原题链接 India Fights Corona
题意:
有(n)个城市,(m)条道路,其中有些城市自己有医院,所以可以在自己城市做核酸检测,那么花费就只有就医费用,而对于那些自己没有医院的城市,需要去别的城市就医,那么他们需要花的费用就是就医费 + 路费,问最小花费是多少。
题解:
之前只写过多源(BFS),还是记录一下多源最短路,那我就仿照着写这个多源最短路,即有医院的城市全部入堆,然后跑最短路就行,写完后发现读错题了,我以为有城市的医院只能在自己医院,实际上是可以去其他的城市的医院,那么对于处理这个这个问题,我们可以直接把自己城市的就医费用赋值给(dist[i])就行,然后跑常规最短路就好了。
// Problem: India Fights Corona
// Contest: CodeChef - CodeChef Starters 9 Division 3 (Rated)

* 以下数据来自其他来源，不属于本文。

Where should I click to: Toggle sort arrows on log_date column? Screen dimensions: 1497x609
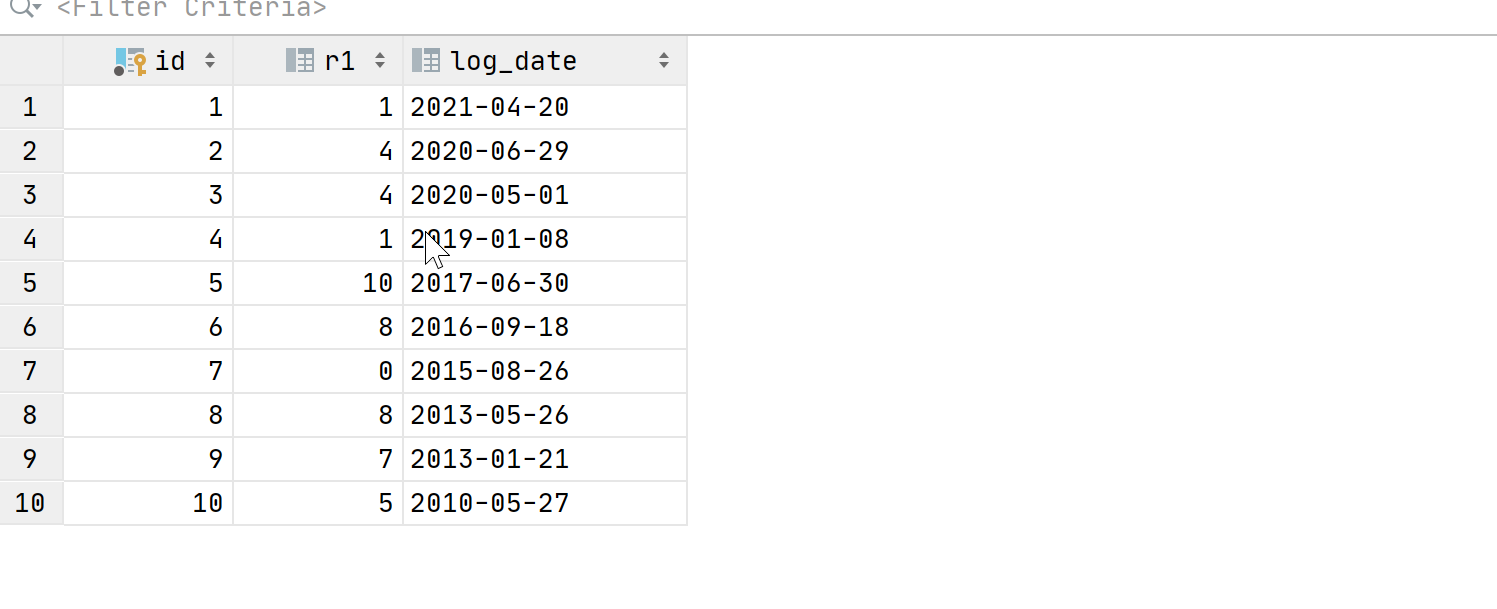tap(664, 61)
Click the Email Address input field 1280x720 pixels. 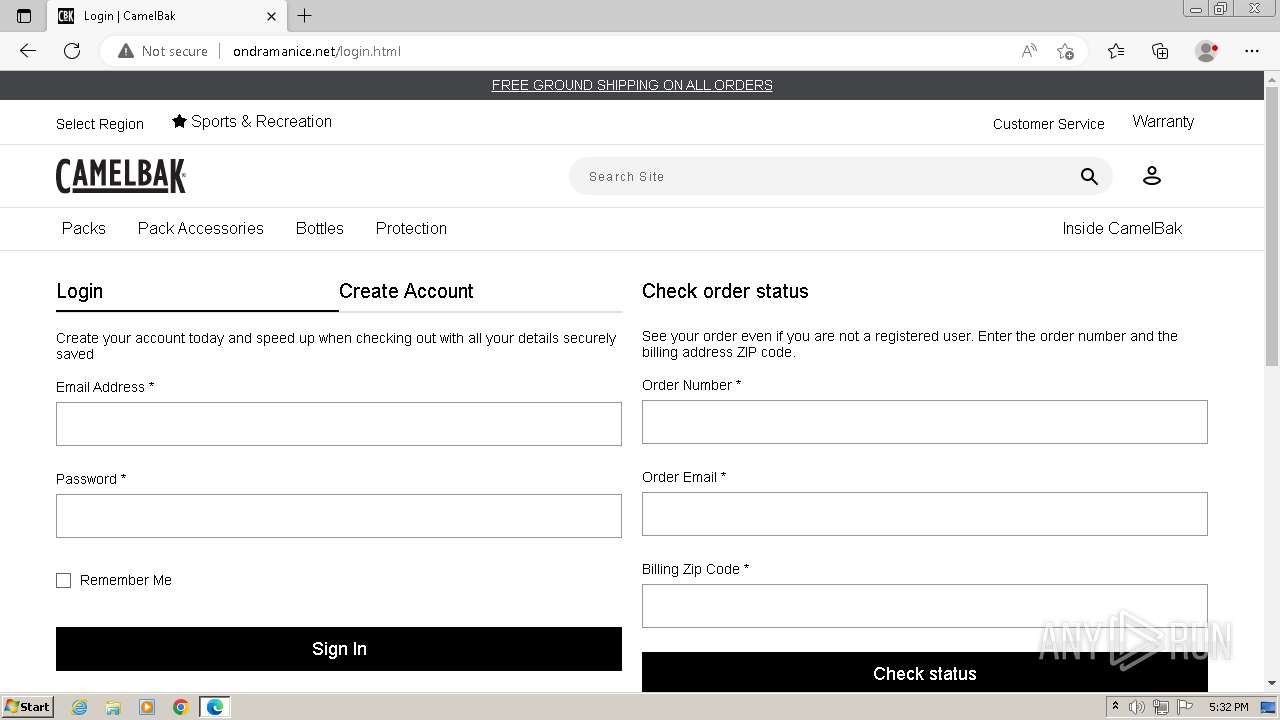coord(338,424)
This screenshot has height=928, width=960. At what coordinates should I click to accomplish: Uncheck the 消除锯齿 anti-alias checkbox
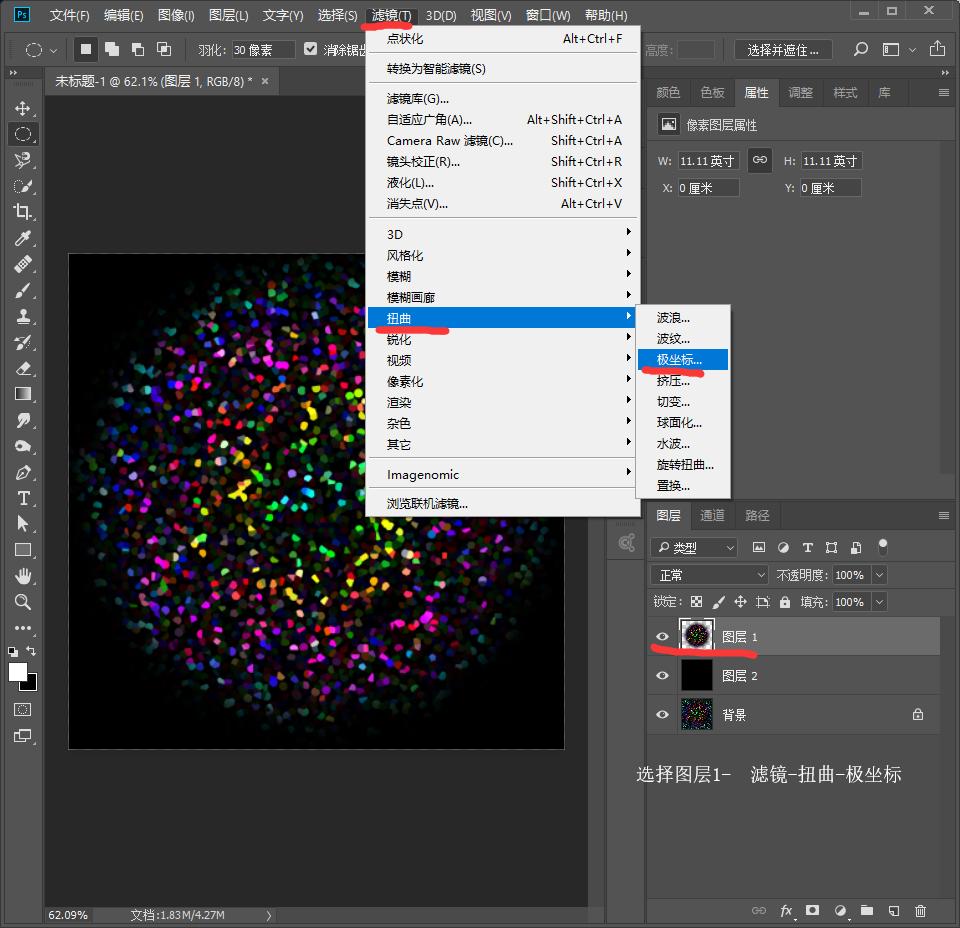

// URL: https://www.codechef.com/START9C/problems/CORONA
// Memory Limit: 256 MB
// Time Limit: 1000 ms
//
// Powered by CP Editor (https://cpeditor.org)
//多源最短路
#include <bits/stdc++.h>
using namespace std;
typedef pair<long long, int> PLI;
typedef long long LL;
const int N = 2E5 + 10, M = 8E5 + 10;
long long res;
int h[N], e[M], ne[M], w[M], idx;
LL dist[N];
int n, m, k;
int cost[N];
bool st[N];
void add(int a, int b, int c) {
e[idx] = b, w[idx] = c, ne[idx] = h[a], h[a] = idx++;
}
void Dijkstra() {
for (int i = 1; i <= n; i++) dist[i] = 1e18;
priority_queue<PLI, vector<PLI>, greater<PLI>> heap;
for (int i = 1; i <= n; i++) {
if (cost[i]) {
dist[i] = cost[i];
heap.push({dist[i], i});
}
}
while (heap.size()) {
auto t = heap.top();
heap.pop();
int var = t.second;
if (st[var]) continue;
st[var] = true;
int cst = cost[var];
for (int i = h[var]; i != -1; i = ne[i]) {
int j = e[i];
if (dist[j] > dist[var] + w[i]) {
dist[j] = dist[var] + w[i];
heap.push({dist[j], j});
}
}
}
}
int main() {
int t; scanf("%d", &t);
while (t--) {
res = 0;
scanf("%d%d%d", &n, &m, &k);
for (int i = 1; i <= n; i++) cost[i] = 0;
for (int i = 1; i <= n; i++) st[i] = false;
for (int i = 1; i <= k; i++) {
int x, c;
scanf("%d%d", &x, &c);
cost[x] = c;
}
memset(h, -1, sizeof h);
idx = 0;
for (int i = 1; i <= m; i++) {
int a, b, c;
scanf("%d%d%d", &a, &b, &c);
add(a, b, c), add(b, a, c);
}
Dijkstra();
for (int i = 1; i <= n; i++) {
printf("%lld ", dist[i]);
}
puts("");
}
return 0;
}